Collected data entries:
>>>>
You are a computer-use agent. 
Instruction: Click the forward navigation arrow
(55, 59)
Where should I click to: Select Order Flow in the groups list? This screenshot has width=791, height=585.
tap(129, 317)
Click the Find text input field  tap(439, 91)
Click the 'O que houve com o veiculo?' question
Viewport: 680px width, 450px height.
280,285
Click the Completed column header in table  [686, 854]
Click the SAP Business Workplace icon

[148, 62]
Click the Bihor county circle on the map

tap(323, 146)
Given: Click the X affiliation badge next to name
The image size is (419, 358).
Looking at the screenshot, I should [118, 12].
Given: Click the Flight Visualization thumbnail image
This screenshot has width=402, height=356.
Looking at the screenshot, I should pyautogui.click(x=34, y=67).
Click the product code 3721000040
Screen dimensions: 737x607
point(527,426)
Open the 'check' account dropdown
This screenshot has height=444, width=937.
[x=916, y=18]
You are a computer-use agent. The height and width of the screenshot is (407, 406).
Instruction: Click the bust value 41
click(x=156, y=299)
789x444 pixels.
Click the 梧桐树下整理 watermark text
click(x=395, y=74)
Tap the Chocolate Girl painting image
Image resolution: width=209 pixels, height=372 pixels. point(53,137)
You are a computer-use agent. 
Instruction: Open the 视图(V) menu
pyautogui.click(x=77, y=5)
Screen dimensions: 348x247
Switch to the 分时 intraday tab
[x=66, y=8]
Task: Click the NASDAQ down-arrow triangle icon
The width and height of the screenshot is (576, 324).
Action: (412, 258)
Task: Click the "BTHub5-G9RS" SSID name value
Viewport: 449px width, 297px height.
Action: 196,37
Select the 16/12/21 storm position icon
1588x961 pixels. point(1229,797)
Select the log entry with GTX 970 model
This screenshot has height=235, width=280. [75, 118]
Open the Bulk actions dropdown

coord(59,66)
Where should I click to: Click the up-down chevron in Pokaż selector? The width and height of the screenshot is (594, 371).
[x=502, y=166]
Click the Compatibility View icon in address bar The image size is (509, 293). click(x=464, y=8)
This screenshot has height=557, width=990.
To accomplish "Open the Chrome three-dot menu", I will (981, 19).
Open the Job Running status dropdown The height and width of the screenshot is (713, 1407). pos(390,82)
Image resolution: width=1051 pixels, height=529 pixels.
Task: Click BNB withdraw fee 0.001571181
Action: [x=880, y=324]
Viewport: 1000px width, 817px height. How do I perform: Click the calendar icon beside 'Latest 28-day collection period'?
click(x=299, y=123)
<<<<
Instructions for the task: From the entries above, return exactly the line containing "Click the SAP Business Workplace icon", the line containing "Given: Click the Flight", and all lines between, and nothing else.

Response below:
Click the SAP Business Workplace icon

[148, 62]
Click the Bihor county circle on the map

tap(323, 146)
Given: Click the X affiliation badge next to name
The image size is (419, 358).
Looking at the screenshot, I should [118, 12].
Given: Click the Flight Visualization thumbnail image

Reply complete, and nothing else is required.